Immigrant stories: edible history at the Tenement Museum

Lower East Side Tenement Museum at 97 Orchard Street, New York (photo by Sheila Scarborough)One of my favorite places in Manhattan is the Lower East Side Tenement Museum (see more in The American story is alive at this New York Museum.)

I tell visitors to Gotham that they really can skip the Statue of Liberty – other than admiring it from the free Staten Island Ferry – and instead spend time at Ellis Island and the Lower East Side Tenement Museum.  That’s where you can truly feel the impact of the “huddled masses” and what they’ve meant to the city and the nation.

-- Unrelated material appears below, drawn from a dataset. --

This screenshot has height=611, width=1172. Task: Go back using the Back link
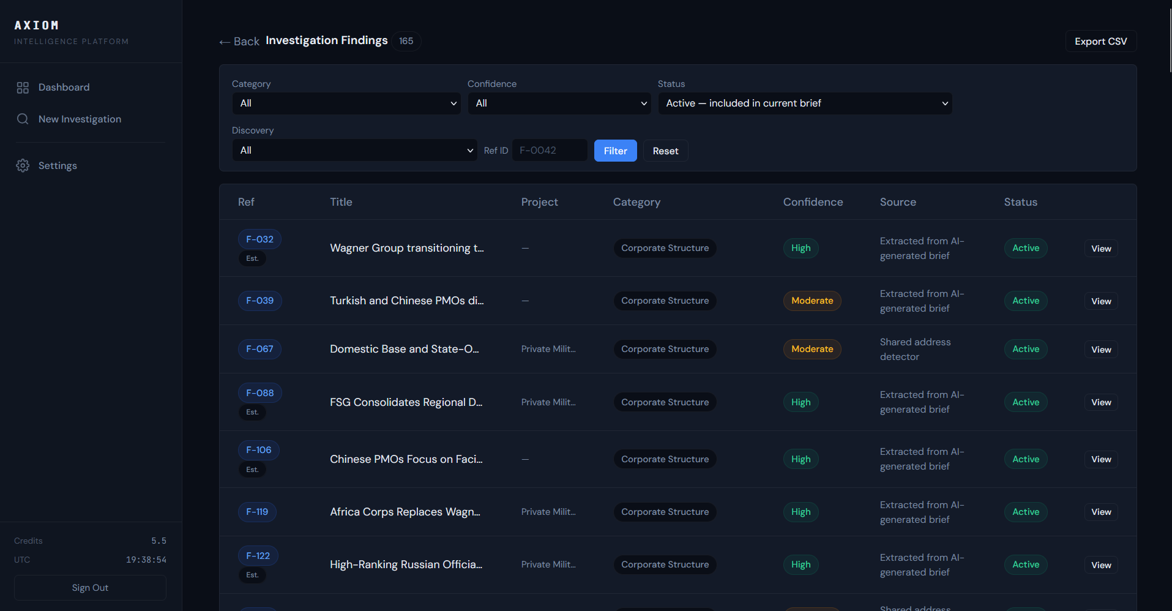(x=239, y=42)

The museum makes a tremendous effort at online outreach; they have a blog, they’re on Facebook and Flickr (now they’re on Instagram) and you can follow museum activities on Twitter.

My Mom (as much of an info and history junkie as I am) alerted me to a new book out about cooking and food amongst the wide variety of immigrants living in this special building: Jane Ziegelman’s “97 Orchard: An Edible History of Five Immigrant Families in One New York Tenement.”

From the book’s description:

“Along the East River, German immigrants founded breweries, dispensing their beloved lager in the dozens of beer gardens that opened along the Bowery. Russian Jews opened tea parlors serving blintzes and strudel next door to Romanian nightclubs that specialized in goose pastrami. On the streets, Italian peddlers hawked the cheese-and-tomato pies known aspizzarelli, while Jews sold knishes and squares of halvah. Gradually, as Americans began to explore the immigrant ghetto, they uncovered the array of comestible enticements of their foreign-born neighbors. 97 Orchard charts this exciting process of discovery as it lays bare the roots of our collective culinary heritage.”

There’s a post about the book on the museum’s blog, and an interview with the author on NPR’s All Things Considered, “An ‘Edible History’ of Immigrant Families,” that is worth a listen for how it evokes the challenges and unique of cooking in that multistory apartment building.

“[Interviewer] RAZ: One of the jobs that you describe in this area was somebody who was called a cabbage cutter. Describe what that person did.

[Author] Ms. ZIEGELMAN: Sure. He was called, in German, the krauthobler. His job was to go door to door in the tenements with a special cutting device. It resembled a French mandolin, which is a slicing instrument, and for the German homemakers who were making their own sauerkraut, he was sort of the human Cuisinart machine. He would shave their cabbage into the thin shreds that are ideal for sauerkraut-making.

The fact that this individual could exist tells us something about the quantities of sauerkraut that were consumed on the Lower East Side.”

In a world of easy access to every imaginable kind of food in our supermarkets, it’s humbling to see what my US ancestors had to deal with just to make a simple meal.